> DATA PROVIDED:

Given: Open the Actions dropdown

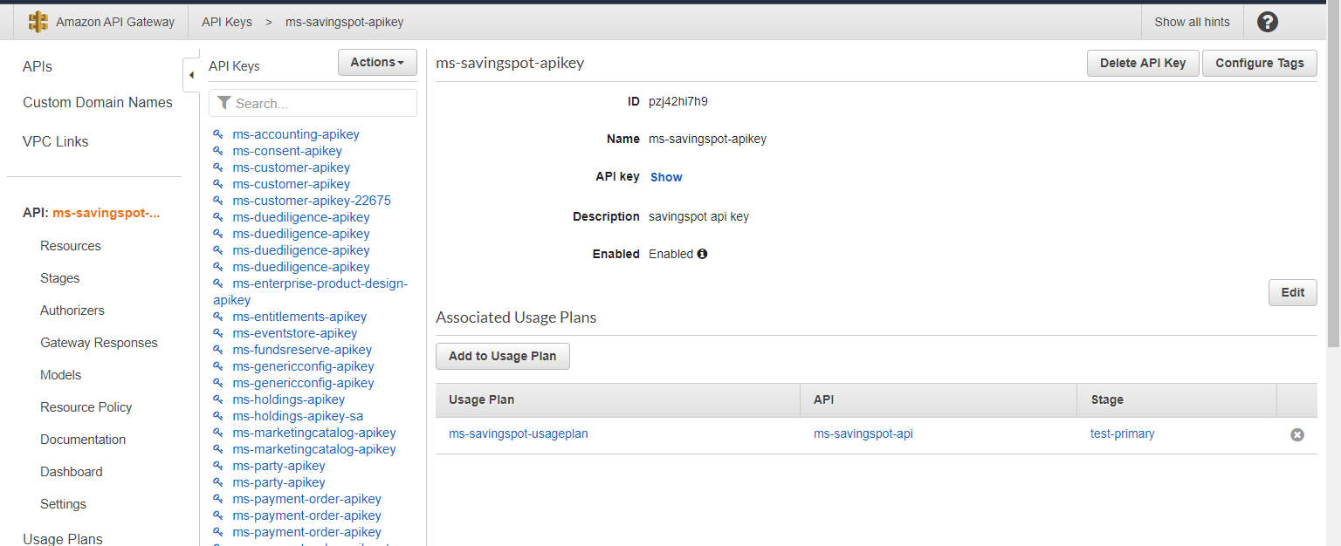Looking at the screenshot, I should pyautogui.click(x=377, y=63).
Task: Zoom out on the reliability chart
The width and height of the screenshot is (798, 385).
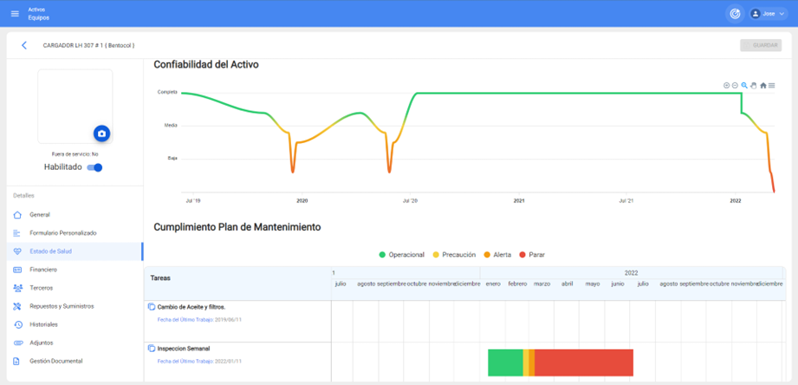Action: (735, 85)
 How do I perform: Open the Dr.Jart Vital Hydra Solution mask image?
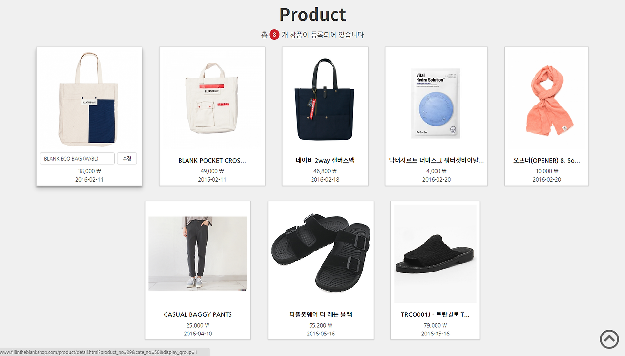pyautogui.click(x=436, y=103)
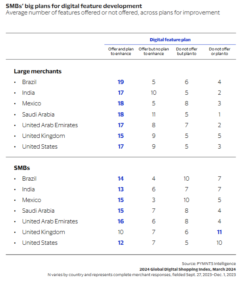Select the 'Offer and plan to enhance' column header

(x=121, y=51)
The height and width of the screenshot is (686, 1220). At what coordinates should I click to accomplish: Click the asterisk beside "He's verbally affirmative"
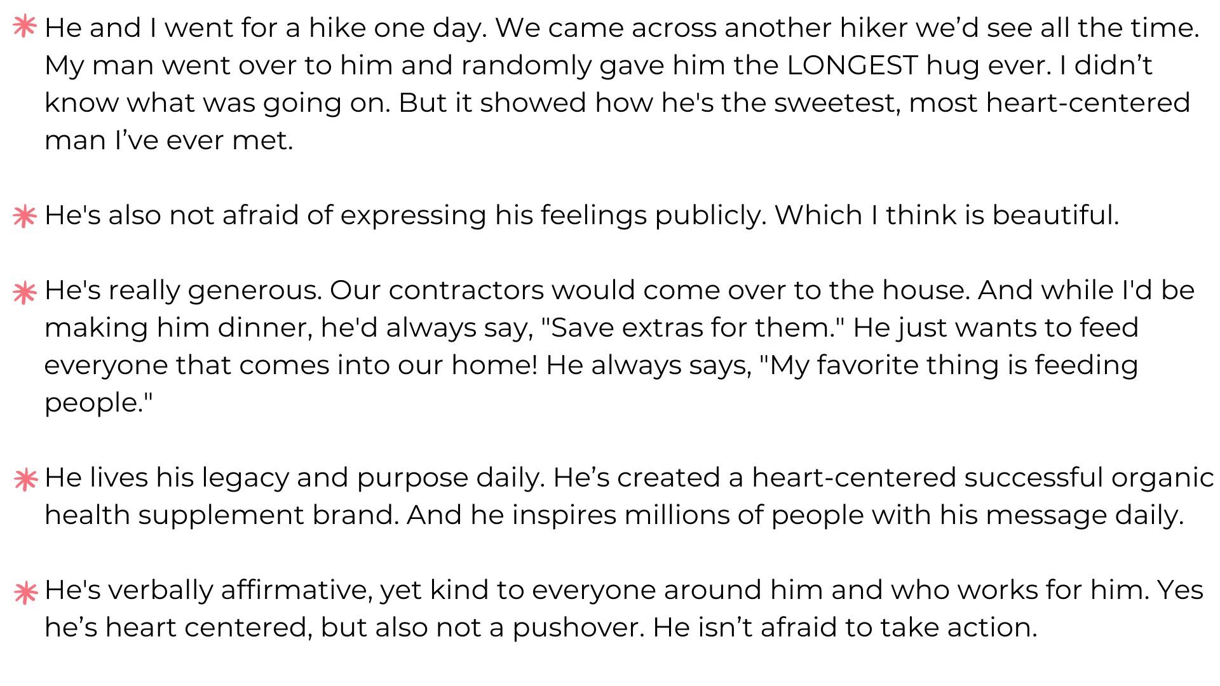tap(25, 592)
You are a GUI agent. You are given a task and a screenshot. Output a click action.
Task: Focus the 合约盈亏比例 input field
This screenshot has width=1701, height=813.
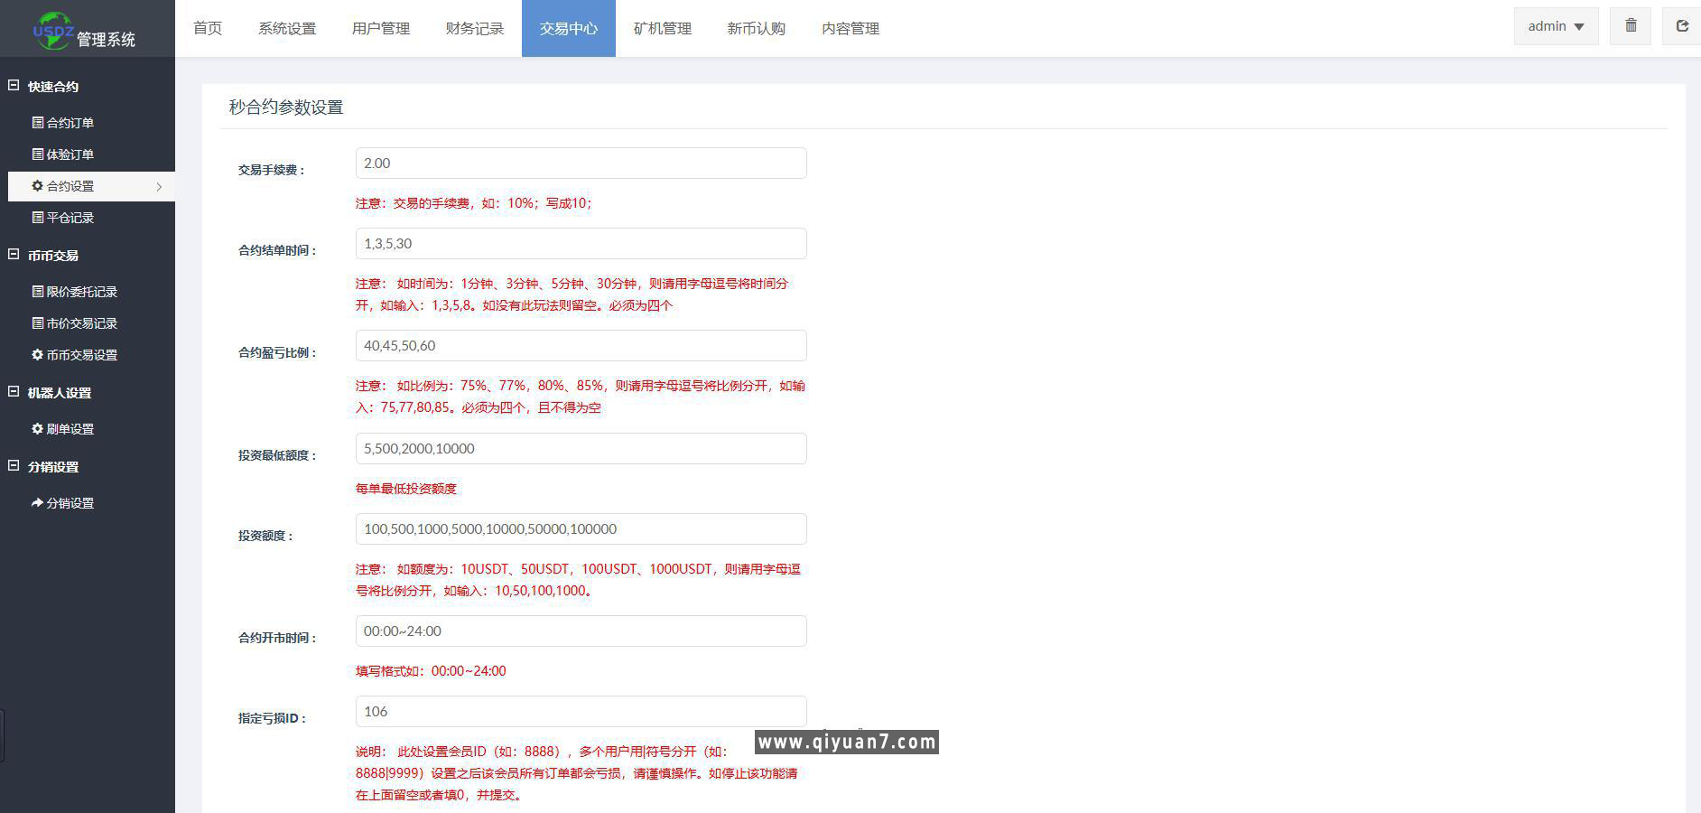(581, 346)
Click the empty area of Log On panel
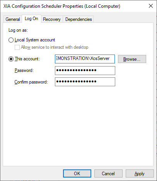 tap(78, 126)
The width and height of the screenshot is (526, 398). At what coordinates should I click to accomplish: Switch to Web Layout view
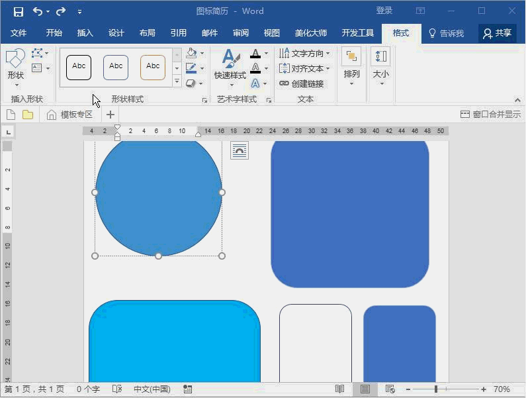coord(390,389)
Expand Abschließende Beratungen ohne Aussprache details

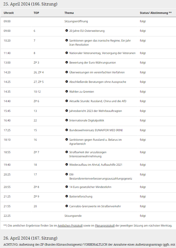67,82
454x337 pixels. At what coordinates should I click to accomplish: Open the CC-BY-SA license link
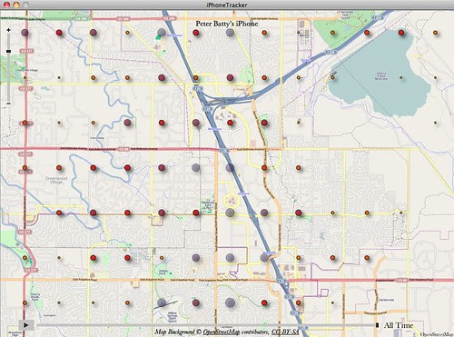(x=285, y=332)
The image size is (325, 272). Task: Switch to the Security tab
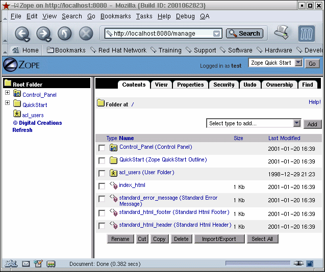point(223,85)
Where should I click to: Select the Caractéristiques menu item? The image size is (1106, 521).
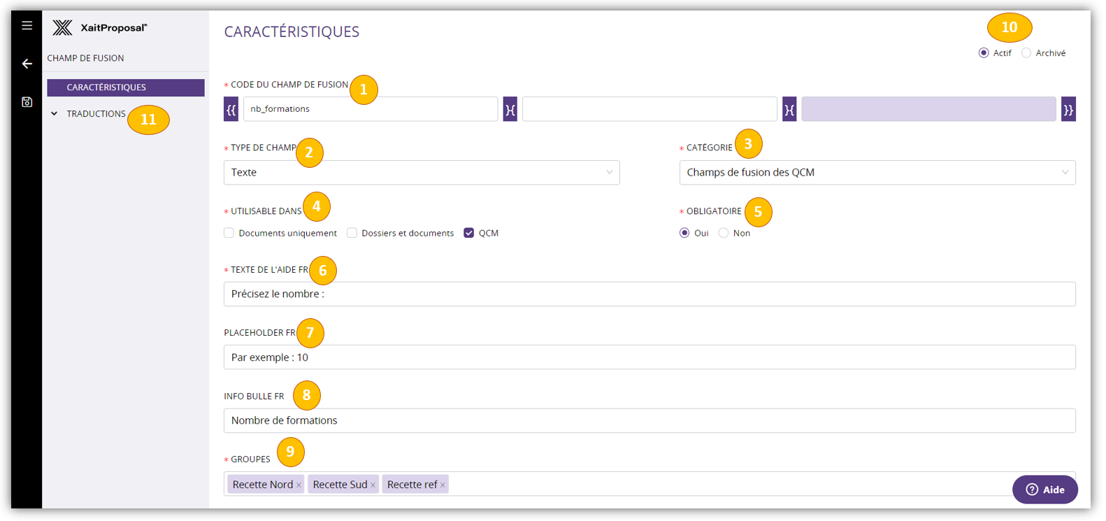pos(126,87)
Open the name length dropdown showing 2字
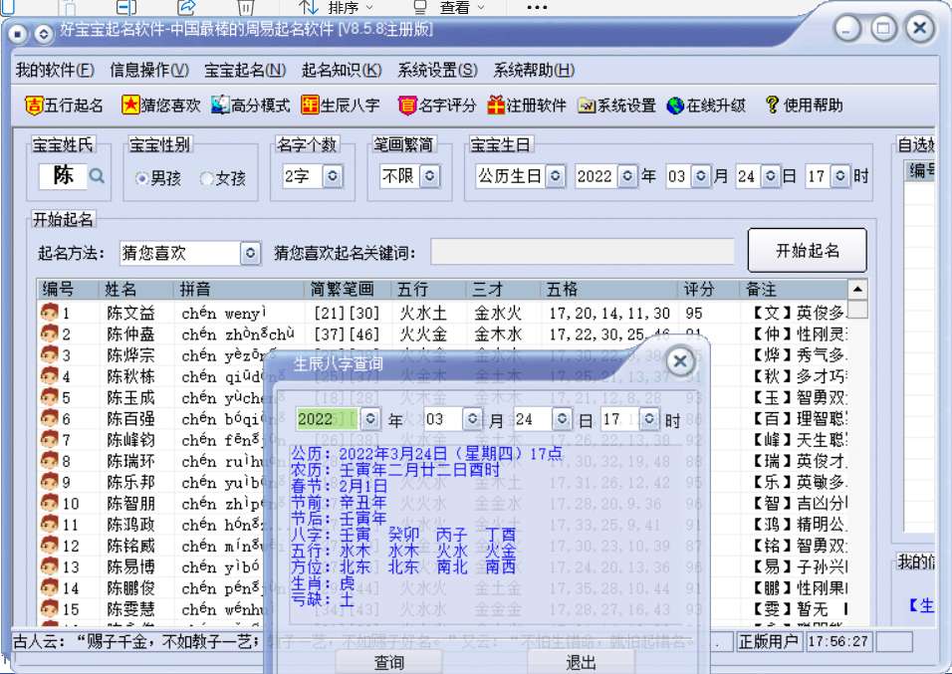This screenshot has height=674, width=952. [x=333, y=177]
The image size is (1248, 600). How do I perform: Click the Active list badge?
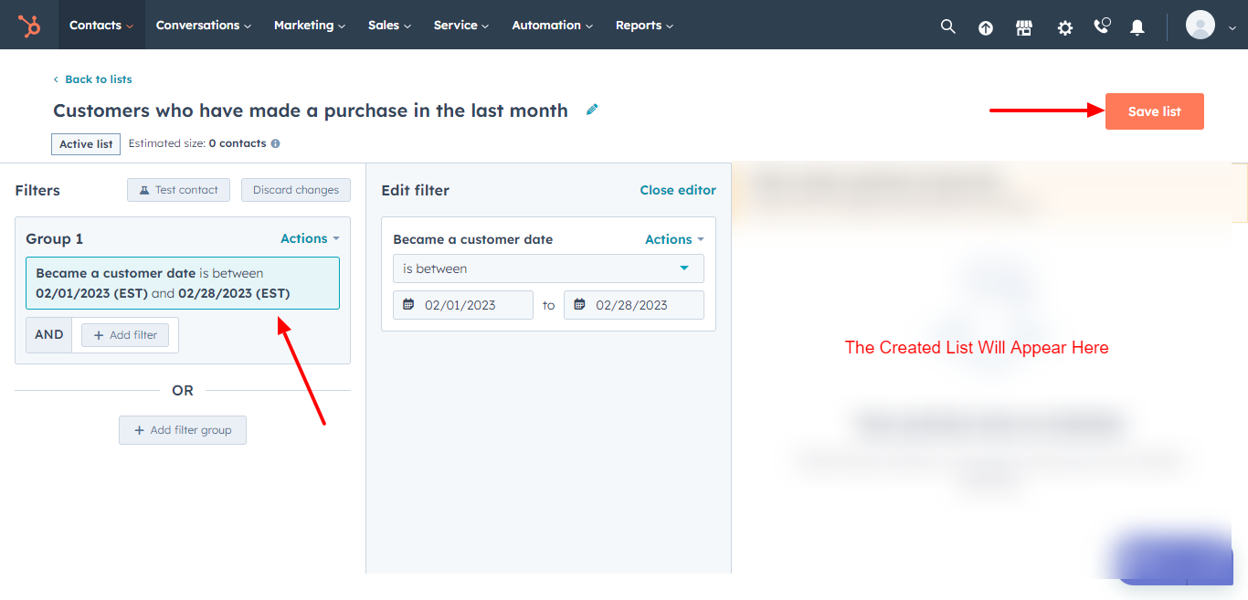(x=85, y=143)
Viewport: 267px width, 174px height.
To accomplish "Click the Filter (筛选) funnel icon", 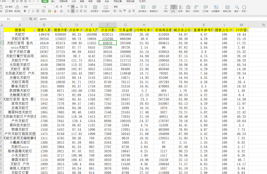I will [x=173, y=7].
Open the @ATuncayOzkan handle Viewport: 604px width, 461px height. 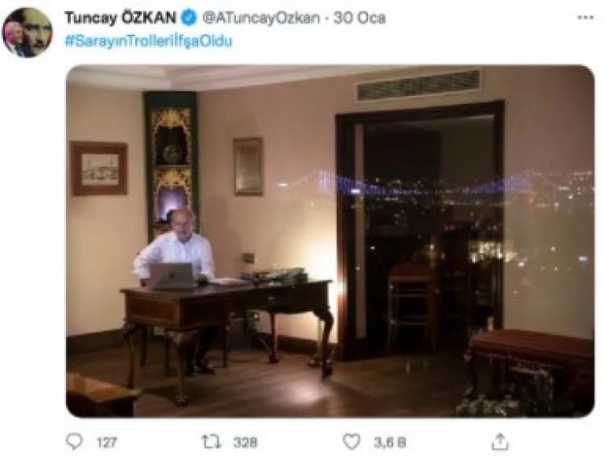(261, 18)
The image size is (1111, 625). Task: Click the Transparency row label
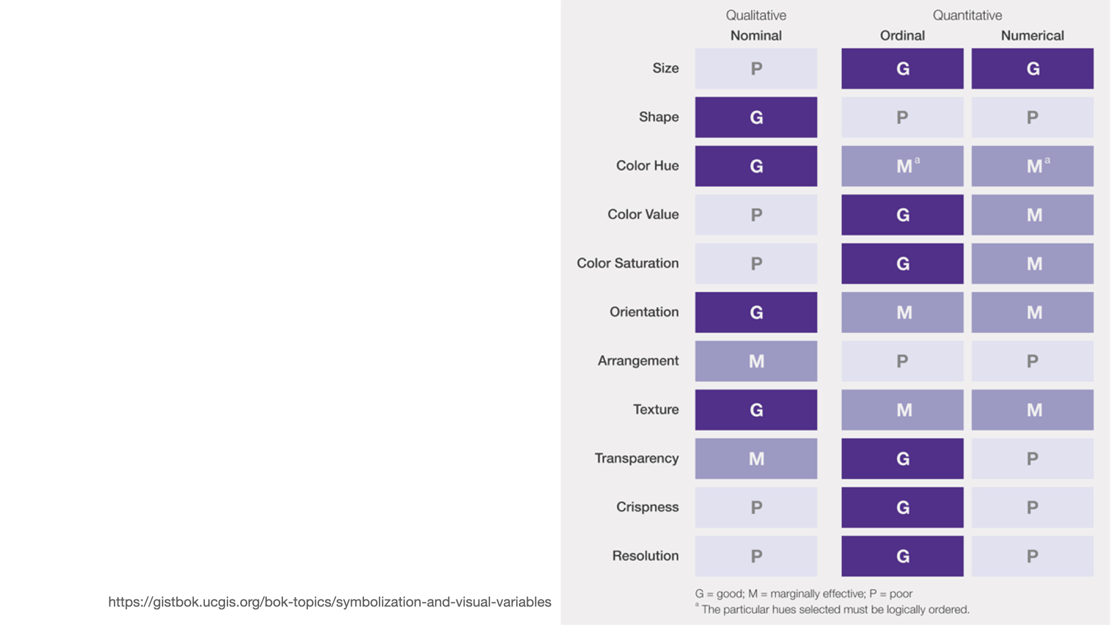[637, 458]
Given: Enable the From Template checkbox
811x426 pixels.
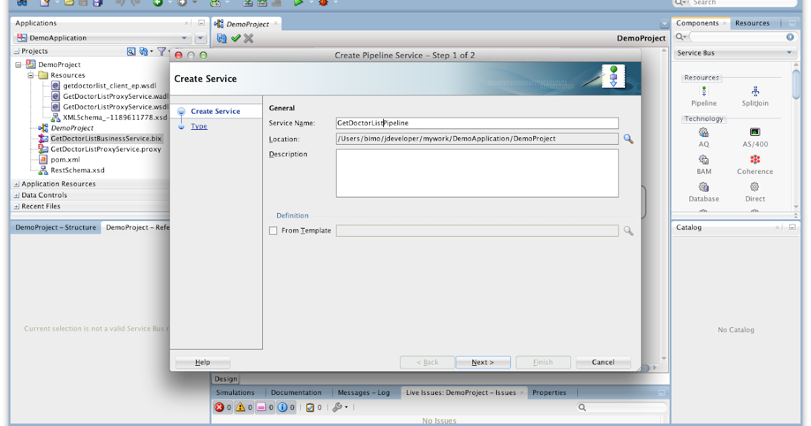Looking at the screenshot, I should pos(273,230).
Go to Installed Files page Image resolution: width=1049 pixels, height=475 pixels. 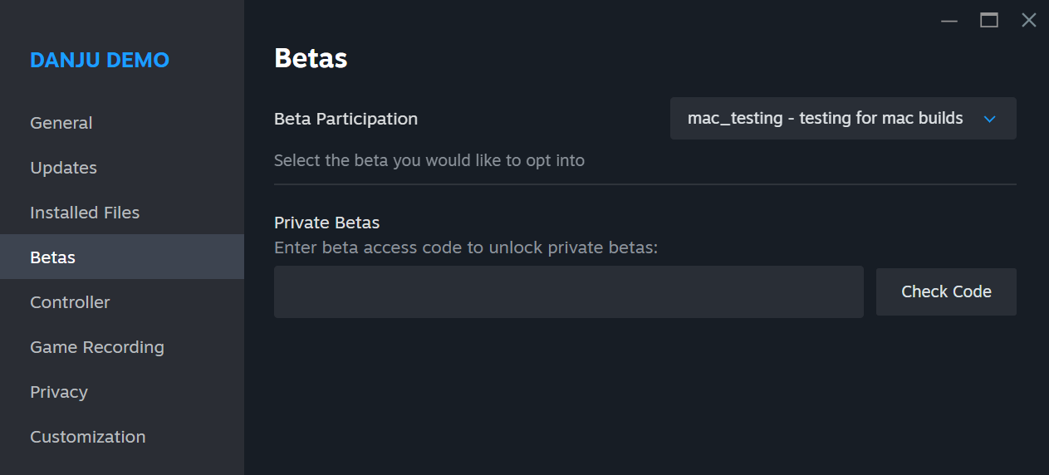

> WHAT YOU WILL DO: Copy only these lines from the records above, exactly: the one with "The width and height of the screenshot is (526, 398).", the one with "Viewport: 267px width, 174px height.", and those between. Skip the pictures.

> EXPECTED OUTPUT:
The width and height of the screenshot is (526, 398). At what coordinates should I click to accomplish: Switch to Web Layout view
coord(390,389)
Expand Abschließende Beratungen ohne Aussprache details

67,82
454x337 pixels. At what coordinates should I click to accomplish: Open the CC-BY-SA license link
(x=285, y=332)
The image size is (325, 272). Task: Switch to the Security tab
point(223,85)
Where should I click to: Select the Caractéristiques menu item? The image size is (1106, 521).
pos(126,87)
Open the name length dropdown showing 2字
This screenshot has height=674, width=952. [x=333, y=177]
The image size is (1248, 600). How do I perform: Click the Active list badge?
(x=85, y=143)
Viewport: 267px width, 174px height.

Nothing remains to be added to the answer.